Was wondering if I have a qSpinBox on a UI Form like QWidget or QMainwindow the general signal that is sent when a value is changed is: on_mySpinbox_valueChanged(int) but was wondering how can I get QT Designer or Creator to automatically generate the Slot code for me??

Is this even possible? Just like when you <Alt>-<Enter> over a definition to generate the boilerplate code in the cpp file...


Thanks

davidm71
17th April 2018, 15:07
Figured it out - Right click go to slot..

d_stranz
17th April 2018, 17:25
I think you will find as you get more experience with Qt that using Qt Designer to create and connect your slots for you leads to a lot of head-banging. When you use Qt Designer like this, not only does it create the slot code at design time, it also connects the signals and slots at run time.
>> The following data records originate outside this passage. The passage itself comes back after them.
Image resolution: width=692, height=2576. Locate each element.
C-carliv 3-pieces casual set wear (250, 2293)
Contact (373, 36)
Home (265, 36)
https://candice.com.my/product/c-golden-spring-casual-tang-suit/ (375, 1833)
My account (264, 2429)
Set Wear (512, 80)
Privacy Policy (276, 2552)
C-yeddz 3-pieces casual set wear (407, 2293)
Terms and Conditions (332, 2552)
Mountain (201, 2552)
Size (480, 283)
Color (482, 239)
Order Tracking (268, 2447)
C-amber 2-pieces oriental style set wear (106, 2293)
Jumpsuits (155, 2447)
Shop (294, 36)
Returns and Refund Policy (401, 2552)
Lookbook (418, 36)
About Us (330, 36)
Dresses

So now you have code that you are in control of (the connect() calls you make yourself) and code that does magic behind the scenes (the connect() calls made via setupUi() from the boilerplate code).

I don't know how many times I have sat with the debugger and puzzled about "How in the heck is this slot being called? I haven't called connect() anywhere." Eventually I start looking in the UI file and find there is an implicit signal / slot connection I had forgotten all about.

So now I don't allow Qt Designer to do any slot editing for me - all of it is done through explicit connect() calls in code -I- write. Yes, I have to type a few more lines, but I can see exactly what is happening with the UI and change it in one place.

davidm71
17th April 2018, 19:11
So your saying its more efficient to hard code the connect signal and slot connections?

d_stranz
17th April 2018, 23:45
So your saying its more efficient to hard code the connect signal and slot connections?

Not necessarily. In one case you do a bunch of mouse clicks in Qt Designer, in the other you write a line of code.

The point is that by using Qt Designer to create and connect your signals and slots you can't open your cpp file and see everything that is going on in the UI. Instead, if you've made connections using Qt Designer, you need to look there in the .ui file for those, and if you've also made other connect() calls in your own code (to non-GUI QObject-based classes, for example), you need to look in the .cpp file also.

My preference is to make all connect() calls manually in the cpp file. I have everything in front of me where I can see it in one place and don't have to remember that some other connect calls occurred in a different place.